Which query tuning/analysis tool should be used to determine if 
descendant::some-node is hitting an index?

I eventually realized that I didn't have all of the descendant elements I was 
searching for set as fragment roots, which once configured sped up the query 
almost 100x in some cases. I was using xdmp:query-trace(), which indicated that 
my paths were all fully searchable; however, I don't know how I would have 
determined which additional elements needed to be set as fragment roots.

Thanks,

Will


From: [email protected] 
[mailto:[email protected]] On Behalf Of Will Thompson
Sent: Thursday, July 28, 2011 11:57 AM
To: General MarkLogic Developer Discussion
Subject: Re: [MarkLogic Dev General] xpath to cts query question

Thanks Darin. I did some more testing, and it looks like an optimized Xpath 
approach (more along the lines of Mike's second suggestion) might actually be 
the fastest. (I'm not sure how to use a cts:uris query like you suggested, so I 
didn't get a chance to test it) - this is what I landed on:

xdmp:directory($coll, 
"infinity")/(descendant-or-self::chapter|descendant-or-self::subchapter|descendant-or-self::section)
 [@enum eq $enum]

The fastest cts:query approach was a naïve union of cts:searches, but it was 
still much slower than the Xpath:

(cts:search(xdmp:directory($coll, "infinity")//chapter,
            cts:element-attribute-value-query(
                xs:QName("chapter"),
                xs:QName("enum"),$enum))
|cts:search(xdmp:directory($coll, "infinity")//subchapter,
            cts:element-attribute-value-query(
                xs:QName("subchapter"),
                xs:QName("enum"),$enum))
|cts:search(xdmp:directory($coll, "infinity")//section,
            cts:element-attribute-value-query(
                xs:QName("section"),
                xs:QName("enum"),$enum)))

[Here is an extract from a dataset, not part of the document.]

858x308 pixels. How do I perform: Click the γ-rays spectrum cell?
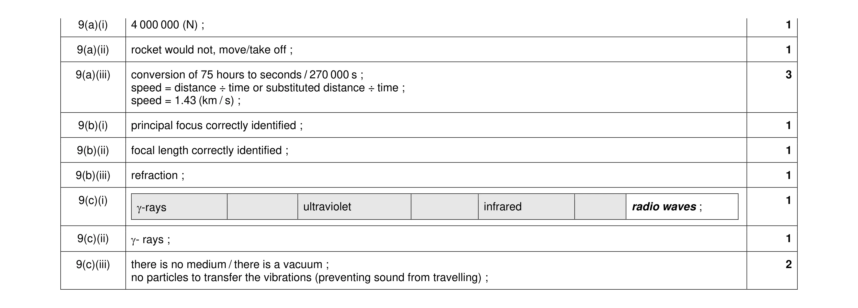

Based on CQ's profiler, the cts:searches had far fewer expressions to evaluate 
(17), but still took 0.147s to execute, while the xpath evaluated 1370 
expressions and executed in only 0.01s. I don't know the explanation for this 
other than the ML XPath evaluator must be pretty good - a query-trace() 
confirmed that is was also hitting the range index. And it appears that there 
is some overhead to a cts:search that Xpath doesn't have.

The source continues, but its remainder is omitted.